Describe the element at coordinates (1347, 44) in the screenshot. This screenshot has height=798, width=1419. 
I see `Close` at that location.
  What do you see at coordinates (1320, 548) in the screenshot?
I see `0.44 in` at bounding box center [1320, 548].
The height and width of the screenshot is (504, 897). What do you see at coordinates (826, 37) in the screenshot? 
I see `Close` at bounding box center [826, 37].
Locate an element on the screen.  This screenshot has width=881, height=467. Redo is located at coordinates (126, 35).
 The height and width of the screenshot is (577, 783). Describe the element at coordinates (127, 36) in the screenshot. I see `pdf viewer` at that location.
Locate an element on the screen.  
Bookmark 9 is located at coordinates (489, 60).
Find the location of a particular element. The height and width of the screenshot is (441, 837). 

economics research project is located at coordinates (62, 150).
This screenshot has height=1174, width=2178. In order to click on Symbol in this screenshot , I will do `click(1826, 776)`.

========

Exercise goal:
Copy, without any change, the lines of the records from the one with "Find the location" up to and including the final line of the records.

Solution below:
Find the location of a particular element. The height and width of the screenshot is (441, 837). 

economics research project is located at coordinates (62, 150).
This screenshot has height=1174, width=2178. In order to click on Symbol in this screenshot , I will do `click(1826, 776)`.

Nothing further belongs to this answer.